The Court holds that counsel’s mistake should be excused and the appeal should proceed.
ANALYSIS
It is true, as the government contends, that tax appeals are creatures of statutes, that the requirements of those statutes must be followed, that only the record owner of property may file a valuation appeal, that appeals must be filed by November 1, and that an appeal by a non-owner may be dismissed. See, for instance, Maricopa County v. Superior Court, 170 Ariz. 248, 823 P.2d 696 (1991).
It is also true, as Mr. Dawson’s lawyer points out, that the Rules of Civil Procedure apply to Tax Court, that Rule 15 of the Civil Rules advises that leave to amend a pleading should be freely given, that amendments are favored unless the opposing party will be unduly prejudiced, that amendments relate back to the date of the original pleading, that there was no guile in designating the wrong plaintiff, that the government hasn’t claimed any prejudice from being told of the mistake 16 months after it happened, and that it was Mr. Dawson’s lawyer who told the government about the mistake. Although Rule 17 of the Civil Rules requires all actions to be prosecuted in the name of the real party in interest, it also provides that no case will be dismissed when the wrong party prosecutes the action until that party is given a reasonable time to bring in the proper party-
It is obvious that the Rules of Civil Procedure accommodate innocent mistakes. The government realizes this but argues that mistake or not, once the wrong party filed the appeal and November 1 passed, jurisdictional rules of play came into effect and checkmated what was an inchoate appeal. They cite Maricopa County v. Superior Court, supra, as dispositive. But it is not. That case stands for one thing — that a property lien holder may not appeal an assessor’s property valuation. There was no issue in that case about an innocent mistake in naming the wrong plaintiff. That plaintiff made no mistake; he knew exactly what he was doing. He filed an appeal as a lien holder and he asked the court to rule that it was proper. They ruled it was not, but they said nothing about what the result would have been had an innocent mistake been made.
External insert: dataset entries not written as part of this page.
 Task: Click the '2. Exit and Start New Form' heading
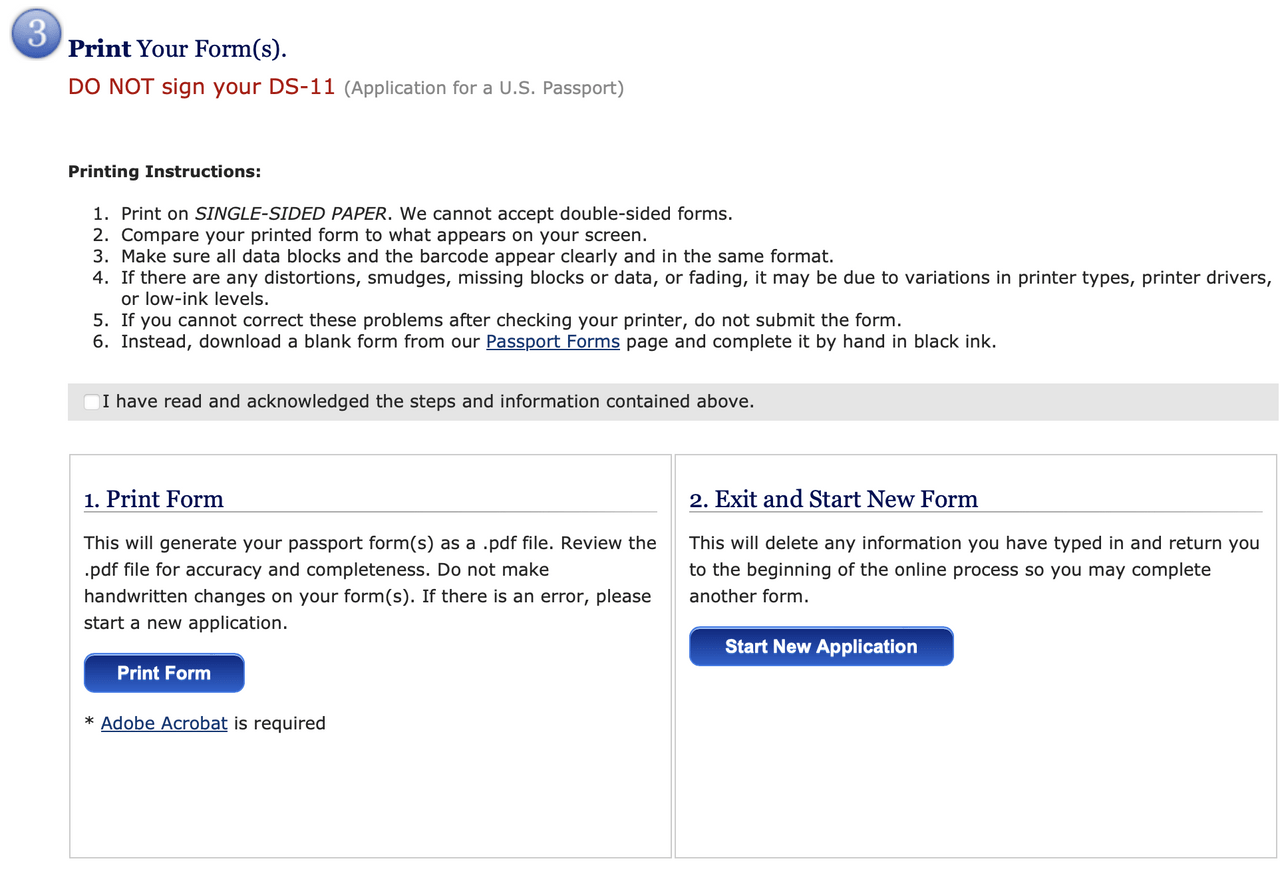(x=833, y=499)
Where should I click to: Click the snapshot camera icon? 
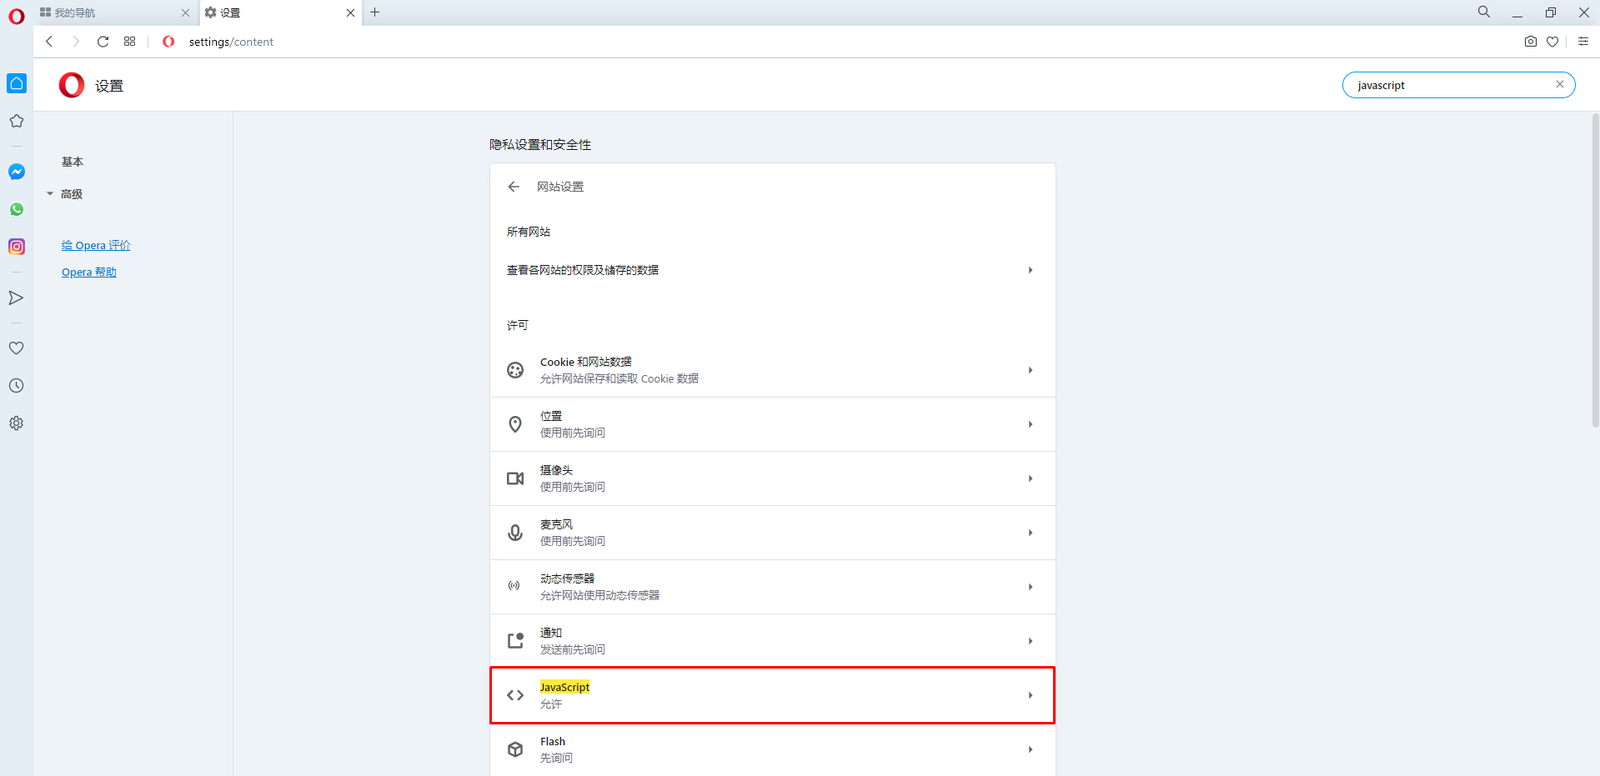click(x=1530, y=42)
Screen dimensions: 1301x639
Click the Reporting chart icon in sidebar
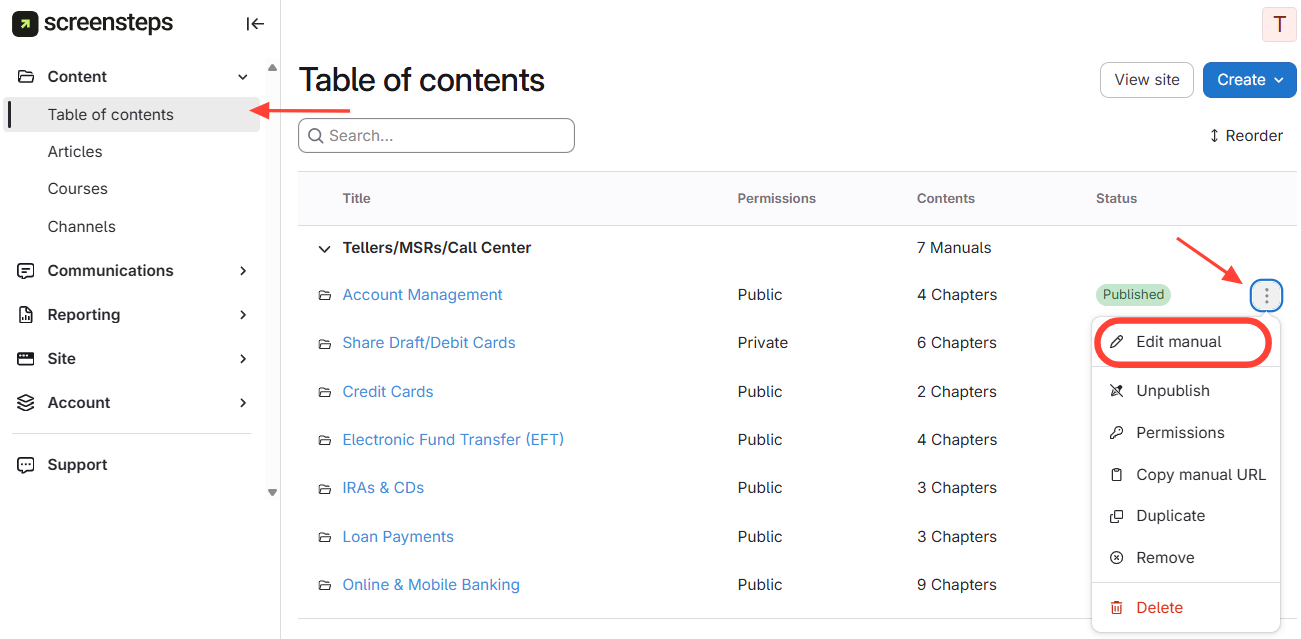click(x=26, y=315)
The government fears that if the Partnership is allowed to amend its complaint to change the name of the plaintiff this Court will be overwhelmed with a flood of tax cases with John Doe plaintiffs, real names to be filled in later. But the Court has no such fear; there is nothing innocent or subtle about a John Doe complaint and such slyness will fool no one.
CONCLUSION
When the plaintiff's attorney makes an innocent mistake and names a non-prop*416erty owner as plaintiff in a timely filed tax appeal and upon discovering the mistake immediately makes a motion to amend to name the proper plaintiff, and the government can articulate no prejudice, his motion should be granted.
IT IS ORDERED granting Plaintiffs Motion to Amend.
IT IS FURTHER ORDERED denying Defendants’ Motion to Dismiss.
This opinion is not a final, appealable judgment and no other order will follow. See Denevir Associates v. City of Phoenix, 169 Ariz. 500, 821 P.2d 161 (1991).